## AIM
Output every line of the listing below without changing a single character.

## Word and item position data
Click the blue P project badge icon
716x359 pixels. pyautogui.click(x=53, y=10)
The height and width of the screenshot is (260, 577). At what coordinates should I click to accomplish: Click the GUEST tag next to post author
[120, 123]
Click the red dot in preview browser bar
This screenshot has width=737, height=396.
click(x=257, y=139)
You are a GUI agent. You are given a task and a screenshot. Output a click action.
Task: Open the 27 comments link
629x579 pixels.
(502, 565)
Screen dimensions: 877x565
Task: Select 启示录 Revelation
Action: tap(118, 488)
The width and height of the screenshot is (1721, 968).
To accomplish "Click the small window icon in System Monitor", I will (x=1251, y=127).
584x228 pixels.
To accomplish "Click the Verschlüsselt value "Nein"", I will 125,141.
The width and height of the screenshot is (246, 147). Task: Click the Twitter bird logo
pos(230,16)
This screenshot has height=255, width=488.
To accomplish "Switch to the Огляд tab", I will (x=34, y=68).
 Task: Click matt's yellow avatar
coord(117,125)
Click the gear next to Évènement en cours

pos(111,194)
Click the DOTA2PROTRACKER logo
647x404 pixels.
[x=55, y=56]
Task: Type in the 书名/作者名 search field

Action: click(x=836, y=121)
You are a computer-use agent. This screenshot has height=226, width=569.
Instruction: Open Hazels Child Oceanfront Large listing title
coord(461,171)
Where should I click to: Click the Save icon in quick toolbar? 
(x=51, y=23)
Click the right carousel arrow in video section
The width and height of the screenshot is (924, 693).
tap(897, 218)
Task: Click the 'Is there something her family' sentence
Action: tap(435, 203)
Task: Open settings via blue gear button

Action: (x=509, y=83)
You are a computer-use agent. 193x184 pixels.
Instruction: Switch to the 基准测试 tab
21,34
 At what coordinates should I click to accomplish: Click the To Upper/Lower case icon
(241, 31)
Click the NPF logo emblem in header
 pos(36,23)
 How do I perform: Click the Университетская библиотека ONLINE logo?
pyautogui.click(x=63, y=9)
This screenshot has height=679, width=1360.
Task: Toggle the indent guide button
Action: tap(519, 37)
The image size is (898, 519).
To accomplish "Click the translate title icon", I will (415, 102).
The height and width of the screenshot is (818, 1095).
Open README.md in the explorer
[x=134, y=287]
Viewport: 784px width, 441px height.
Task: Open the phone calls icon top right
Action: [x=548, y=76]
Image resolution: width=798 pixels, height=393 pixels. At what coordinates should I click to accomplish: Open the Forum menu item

## ANSWER
Click the blue P project badge icon
716x359 pixels. pyautogui.click(x=53, y=10)
The height and width of the screenshot is (260, 577). At what coordinates should I click to accomplish: Click the GUEST tag next to post author
[120, 123]
Click the red dot in preview browser bar
This screenshot has width=737, height=396.
click(x=257, y=139)
You are a GUI agent. You are given a task and a screenshot. Output a click action.
Task: Open the 27 comments link
629x579 pixels.
(502, 565)
Screen dimensions: 877x565
Task: Select 启示录 Revelation
Action: tap(118, 488)
The width and height of the screenshot is (1721, 968).
To accomplish "Click the small window icon in System Monitor", I will (x=1251, y=127).
584x228 pixels.
To accomplish "Click the Verschlüsselt value "Nein"", I will 125,141.
The width and height of the screenshot is (246, 147). Task: Click the Twitter bird logo
pos(230,16)
This screenshot has height=255, width=488.
To accomplish "Switch to the Огляд tab", I will (x=34, y=68).
 Task: Click matt's yellow avatar
coord(117,125)
Click the gear next to Évènement en cours

pos(111,194)
Click the DOTA2PROTRACKER logo
647x404 pixels.
[x=55, y=56]
Task: Type in the 书名/作者名 search field

Action: click(x=836, y=121)
You are a computer-use agent. This screenshot has height=226, width=569.
Instruction: Open Hazels Child Oceanfront Large listing title
coord(461,171)
Where should I click to: Click the Save icon in quick toolbar? 
(x=51, y=23)
Click the right carousel arrow in video section
The width and height of the screenshot is (924, 693).
tap(897, 218)
Task: Click the 'Is there something her family' sentence
Action: tap(435, 203)
Task: Open settings via blue gear button

Action: (x=509, y=83)
You are a computer-use agent. 193x184 pixels.
Instruction: Switch to the 基准测试 tab
21,34
 At what coordinates should I click to accomplish: Click the To Upper/Lower case icon
(241, 31)
Click the NPF logo emblem in header
 pos(36,23)
 How do I perform: Click the Университетская библиотека ONLINE logo?
pyautogui.click(x=63, y=9)
This screenshot has height=679, width=1360.
Task: Toggle the indent guide button
Action: tap(519, 37)
The image size is (898, 519).
To accomplish "Click the translate title icon", I will (415, 102).
The height and width of the screenshot is (818, 1095).
Open README.md in the explorer
[x=134, y=287]
Viewport: 784px width, 441px height.
Task: Open the phone calls icon top right
Action: [x=548, y=76]
Image resolution: width=798 pixels, height=393 pixels. At what coordinates should I click to accomplish: Open the Forum menu item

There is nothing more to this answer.